El caso es que, al cabo de un año y pico, durante el cual murió otro primo de
difteria, cuando se hizo evidente que Barcelona caería también, resolvimos
pasar a Francia. Por si acaso llegase a ser necesario, mi madre y mis tías, que
chapurreaban la lengua, sobre todo la menor de ellas, a la que llamábamos
Marita, nos habían enseñado lo que habían podido durante aquel año. La noche
antes de cruzar los Pirineos, Marita desapareció, otro fantasma más para la
historia de mi familia y para la historia del mundo. Nunca logré averiguar qué
le había pasado. Después de un tiempo, ni siquiera quise saberlo: prefiero
imaginar que se espantó y huyó voluntariamente”.
Al
llegar a este punto del relato, ya tenía la respiración entrecortada. Tenía
ganas de decirle que se callara, pero me contuve.

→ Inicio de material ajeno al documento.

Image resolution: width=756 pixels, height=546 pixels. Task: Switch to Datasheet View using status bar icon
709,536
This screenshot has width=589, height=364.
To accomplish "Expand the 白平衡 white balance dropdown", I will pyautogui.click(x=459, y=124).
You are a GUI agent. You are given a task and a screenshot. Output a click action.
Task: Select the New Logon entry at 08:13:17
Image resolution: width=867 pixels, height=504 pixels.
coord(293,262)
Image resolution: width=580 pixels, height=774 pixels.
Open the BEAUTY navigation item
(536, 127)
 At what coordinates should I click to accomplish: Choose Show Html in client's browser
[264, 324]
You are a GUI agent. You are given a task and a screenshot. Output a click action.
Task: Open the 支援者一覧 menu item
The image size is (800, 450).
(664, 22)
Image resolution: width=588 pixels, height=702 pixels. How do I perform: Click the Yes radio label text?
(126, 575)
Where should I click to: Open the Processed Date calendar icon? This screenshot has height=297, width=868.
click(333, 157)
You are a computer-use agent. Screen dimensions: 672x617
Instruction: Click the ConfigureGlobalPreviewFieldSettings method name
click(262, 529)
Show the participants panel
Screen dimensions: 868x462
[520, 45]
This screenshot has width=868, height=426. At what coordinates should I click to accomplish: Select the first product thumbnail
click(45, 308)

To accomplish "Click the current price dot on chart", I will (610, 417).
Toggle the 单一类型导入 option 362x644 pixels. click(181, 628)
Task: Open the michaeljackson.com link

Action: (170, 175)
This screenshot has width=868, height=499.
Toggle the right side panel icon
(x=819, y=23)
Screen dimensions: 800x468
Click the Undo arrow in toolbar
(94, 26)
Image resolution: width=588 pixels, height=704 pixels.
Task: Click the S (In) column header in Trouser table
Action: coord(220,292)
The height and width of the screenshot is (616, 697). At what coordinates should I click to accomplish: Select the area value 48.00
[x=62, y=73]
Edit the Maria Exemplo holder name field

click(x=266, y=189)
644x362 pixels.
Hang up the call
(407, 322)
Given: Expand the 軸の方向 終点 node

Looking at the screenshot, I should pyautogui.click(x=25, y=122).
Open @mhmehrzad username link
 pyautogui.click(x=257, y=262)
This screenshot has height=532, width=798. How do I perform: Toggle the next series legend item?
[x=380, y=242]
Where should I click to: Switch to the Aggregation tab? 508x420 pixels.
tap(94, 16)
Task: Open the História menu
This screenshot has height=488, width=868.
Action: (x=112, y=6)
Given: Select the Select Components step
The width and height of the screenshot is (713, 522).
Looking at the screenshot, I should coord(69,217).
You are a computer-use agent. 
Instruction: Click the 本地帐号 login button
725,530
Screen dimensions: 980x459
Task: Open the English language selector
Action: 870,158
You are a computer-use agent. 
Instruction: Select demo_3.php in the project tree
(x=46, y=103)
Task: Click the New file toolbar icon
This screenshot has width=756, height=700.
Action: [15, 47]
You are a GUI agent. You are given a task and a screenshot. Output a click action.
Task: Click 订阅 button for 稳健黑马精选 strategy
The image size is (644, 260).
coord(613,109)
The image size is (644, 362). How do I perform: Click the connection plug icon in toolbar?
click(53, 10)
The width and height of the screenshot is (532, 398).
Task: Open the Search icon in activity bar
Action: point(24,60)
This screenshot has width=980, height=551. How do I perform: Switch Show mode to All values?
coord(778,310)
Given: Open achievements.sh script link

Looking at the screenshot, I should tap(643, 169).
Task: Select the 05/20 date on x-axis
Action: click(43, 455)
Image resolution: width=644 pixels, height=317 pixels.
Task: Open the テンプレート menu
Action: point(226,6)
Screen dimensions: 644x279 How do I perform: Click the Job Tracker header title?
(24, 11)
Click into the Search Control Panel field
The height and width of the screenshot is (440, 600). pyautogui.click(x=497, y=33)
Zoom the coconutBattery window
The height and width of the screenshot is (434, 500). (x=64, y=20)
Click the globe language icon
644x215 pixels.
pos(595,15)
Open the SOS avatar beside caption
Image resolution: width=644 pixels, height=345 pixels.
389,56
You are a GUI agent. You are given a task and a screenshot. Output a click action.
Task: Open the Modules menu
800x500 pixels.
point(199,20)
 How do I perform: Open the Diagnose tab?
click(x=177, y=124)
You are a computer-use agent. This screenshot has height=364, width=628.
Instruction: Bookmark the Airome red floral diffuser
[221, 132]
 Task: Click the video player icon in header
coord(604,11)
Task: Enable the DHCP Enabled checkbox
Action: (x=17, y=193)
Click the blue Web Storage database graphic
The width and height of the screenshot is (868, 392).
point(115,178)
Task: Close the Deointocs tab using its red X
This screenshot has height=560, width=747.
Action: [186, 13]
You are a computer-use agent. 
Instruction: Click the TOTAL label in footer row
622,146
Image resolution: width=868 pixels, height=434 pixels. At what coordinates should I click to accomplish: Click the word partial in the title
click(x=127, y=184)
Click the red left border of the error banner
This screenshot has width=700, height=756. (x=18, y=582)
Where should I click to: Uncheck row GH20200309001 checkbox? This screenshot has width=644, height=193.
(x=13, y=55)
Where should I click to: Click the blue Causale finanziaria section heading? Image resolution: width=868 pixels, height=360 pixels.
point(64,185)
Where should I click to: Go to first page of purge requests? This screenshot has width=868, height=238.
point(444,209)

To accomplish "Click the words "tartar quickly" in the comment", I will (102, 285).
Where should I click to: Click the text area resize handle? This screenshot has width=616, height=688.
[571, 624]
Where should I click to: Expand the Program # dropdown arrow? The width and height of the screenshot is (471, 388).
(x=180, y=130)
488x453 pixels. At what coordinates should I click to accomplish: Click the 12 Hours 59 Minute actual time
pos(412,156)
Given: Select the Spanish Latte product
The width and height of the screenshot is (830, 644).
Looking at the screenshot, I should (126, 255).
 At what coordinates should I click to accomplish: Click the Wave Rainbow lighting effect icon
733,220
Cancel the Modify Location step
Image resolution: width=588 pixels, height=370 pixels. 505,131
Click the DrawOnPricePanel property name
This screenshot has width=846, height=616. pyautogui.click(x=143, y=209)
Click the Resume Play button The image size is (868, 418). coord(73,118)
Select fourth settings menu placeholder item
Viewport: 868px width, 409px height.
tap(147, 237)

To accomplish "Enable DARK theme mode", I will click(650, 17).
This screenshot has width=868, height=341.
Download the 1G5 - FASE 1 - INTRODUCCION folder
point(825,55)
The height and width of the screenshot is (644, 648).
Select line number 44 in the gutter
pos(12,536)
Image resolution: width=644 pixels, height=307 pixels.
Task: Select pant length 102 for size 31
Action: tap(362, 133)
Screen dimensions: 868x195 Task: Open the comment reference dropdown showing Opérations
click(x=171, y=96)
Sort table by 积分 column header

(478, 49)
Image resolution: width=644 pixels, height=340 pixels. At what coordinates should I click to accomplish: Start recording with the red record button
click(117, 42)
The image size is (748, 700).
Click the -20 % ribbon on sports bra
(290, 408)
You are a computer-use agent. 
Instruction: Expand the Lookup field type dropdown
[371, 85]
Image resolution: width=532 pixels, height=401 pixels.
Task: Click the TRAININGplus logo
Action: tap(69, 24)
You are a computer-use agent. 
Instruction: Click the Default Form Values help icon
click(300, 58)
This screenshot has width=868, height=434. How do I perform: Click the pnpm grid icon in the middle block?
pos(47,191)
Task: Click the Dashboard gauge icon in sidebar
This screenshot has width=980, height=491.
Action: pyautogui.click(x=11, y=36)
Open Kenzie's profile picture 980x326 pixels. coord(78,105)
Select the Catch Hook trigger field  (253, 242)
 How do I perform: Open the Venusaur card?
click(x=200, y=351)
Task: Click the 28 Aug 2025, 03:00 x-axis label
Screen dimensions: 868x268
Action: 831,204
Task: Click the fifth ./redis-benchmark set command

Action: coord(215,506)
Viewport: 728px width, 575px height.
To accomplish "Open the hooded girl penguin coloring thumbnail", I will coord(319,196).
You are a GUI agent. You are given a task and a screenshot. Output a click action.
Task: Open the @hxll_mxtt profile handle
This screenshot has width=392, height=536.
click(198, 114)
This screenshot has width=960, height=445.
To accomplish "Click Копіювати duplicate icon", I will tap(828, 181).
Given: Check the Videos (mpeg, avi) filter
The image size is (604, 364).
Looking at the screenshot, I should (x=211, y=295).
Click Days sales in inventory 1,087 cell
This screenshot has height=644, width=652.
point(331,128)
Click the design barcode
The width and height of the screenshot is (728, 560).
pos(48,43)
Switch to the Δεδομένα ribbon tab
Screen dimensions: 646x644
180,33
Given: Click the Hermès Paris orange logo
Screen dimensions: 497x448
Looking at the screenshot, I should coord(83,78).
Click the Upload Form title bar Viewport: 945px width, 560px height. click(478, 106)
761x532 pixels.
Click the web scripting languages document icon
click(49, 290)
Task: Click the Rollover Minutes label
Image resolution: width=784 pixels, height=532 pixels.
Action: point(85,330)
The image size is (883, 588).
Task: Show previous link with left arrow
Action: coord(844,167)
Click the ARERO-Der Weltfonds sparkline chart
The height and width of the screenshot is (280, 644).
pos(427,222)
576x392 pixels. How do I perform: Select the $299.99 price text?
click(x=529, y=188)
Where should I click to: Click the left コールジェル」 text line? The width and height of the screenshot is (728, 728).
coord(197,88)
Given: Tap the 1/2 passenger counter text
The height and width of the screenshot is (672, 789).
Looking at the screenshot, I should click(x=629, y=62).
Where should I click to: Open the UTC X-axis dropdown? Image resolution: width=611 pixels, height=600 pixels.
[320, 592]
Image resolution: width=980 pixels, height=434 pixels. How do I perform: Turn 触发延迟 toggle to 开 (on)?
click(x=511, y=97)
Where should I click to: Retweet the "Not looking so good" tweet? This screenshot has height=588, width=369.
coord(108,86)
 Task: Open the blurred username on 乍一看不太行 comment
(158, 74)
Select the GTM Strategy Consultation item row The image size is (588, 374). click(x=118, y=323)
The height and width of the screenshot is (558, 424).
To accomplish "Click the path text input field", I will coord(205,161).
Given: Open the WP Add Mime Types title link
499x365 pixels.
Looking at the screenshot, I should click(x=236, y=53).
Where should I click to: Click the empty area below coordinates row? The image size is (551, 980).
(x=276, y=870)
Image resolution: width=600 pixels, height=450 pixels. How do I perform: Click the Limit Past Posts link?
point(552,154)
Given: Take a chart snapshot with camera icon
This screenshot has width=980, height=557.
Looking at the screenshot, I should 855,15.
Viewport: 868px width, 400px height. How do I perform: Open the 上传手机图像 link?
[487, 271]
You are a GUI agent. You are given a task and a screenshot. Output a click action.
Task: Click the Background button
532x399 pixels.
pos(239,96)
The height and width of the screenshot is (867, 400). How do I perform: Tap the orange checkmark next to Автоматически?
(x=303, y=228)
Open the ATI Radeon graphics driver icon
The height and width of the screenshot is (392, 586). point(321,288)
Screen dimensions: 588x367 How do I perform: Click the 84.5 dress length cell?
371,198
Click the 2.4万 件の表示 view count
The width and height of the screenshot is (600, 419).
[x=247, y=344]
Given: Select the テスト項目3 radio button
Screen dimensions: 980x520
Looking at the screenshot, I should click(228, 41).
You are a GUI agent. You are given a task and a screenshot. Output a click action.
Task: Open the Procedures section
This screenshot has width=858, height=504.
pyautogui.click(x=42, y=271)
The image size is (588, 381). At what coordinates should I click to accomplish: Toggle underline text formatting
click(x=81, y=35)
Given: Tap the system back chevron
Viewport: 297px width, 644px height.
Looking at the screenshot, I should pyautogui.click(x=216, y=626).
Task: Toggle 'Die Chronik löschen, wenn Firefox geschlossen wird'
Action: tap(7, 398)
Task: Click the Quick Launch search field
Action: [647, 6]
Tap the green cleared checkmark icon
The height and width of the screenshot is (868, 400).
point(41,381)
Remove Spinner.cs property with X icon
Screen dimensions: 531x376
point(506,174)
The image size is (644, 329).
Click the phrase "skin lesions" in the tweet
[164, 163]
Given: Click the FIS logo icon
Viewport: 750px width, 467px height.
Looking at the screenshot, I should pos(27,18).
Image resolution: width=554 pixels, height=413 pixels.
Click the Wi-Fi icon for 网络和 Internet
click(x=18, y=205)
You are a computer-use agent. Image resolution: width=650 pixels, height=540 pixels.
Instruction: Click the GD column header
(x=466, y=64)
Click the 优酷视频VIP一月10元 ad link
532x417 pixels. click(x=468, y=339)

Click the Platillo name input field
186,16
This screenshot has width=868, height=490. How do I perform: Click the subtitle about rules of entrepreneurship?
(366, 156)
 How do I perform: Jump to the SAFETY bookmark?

Ella notó mi tensión, sin
embargo, y me apretó el brazo en señal de ánimo. “No pretendo arruinar tu
felicidad, Helena. De verdad que no. Te prometo que mi historia tiene un buen
final. Aunque todavía falta un poco para llegar a él”, dibujó una sonrisa comprensiva;
luego, retomó su historia. “Sea como fuere, el caso es que pasamos a Francia.
Al principio, y durante un tiempo, pudimos regresar a las condiciones de vida
mínimas de un ser humano, haciendo milagros para estirar el dinero. Siempre he
sospechado que mi madre y mis tías se prostituyeron ocasionalmente cuando las
cosas se ponían demasiado negras, pero nunca tuve oportunidad de preguntárselo.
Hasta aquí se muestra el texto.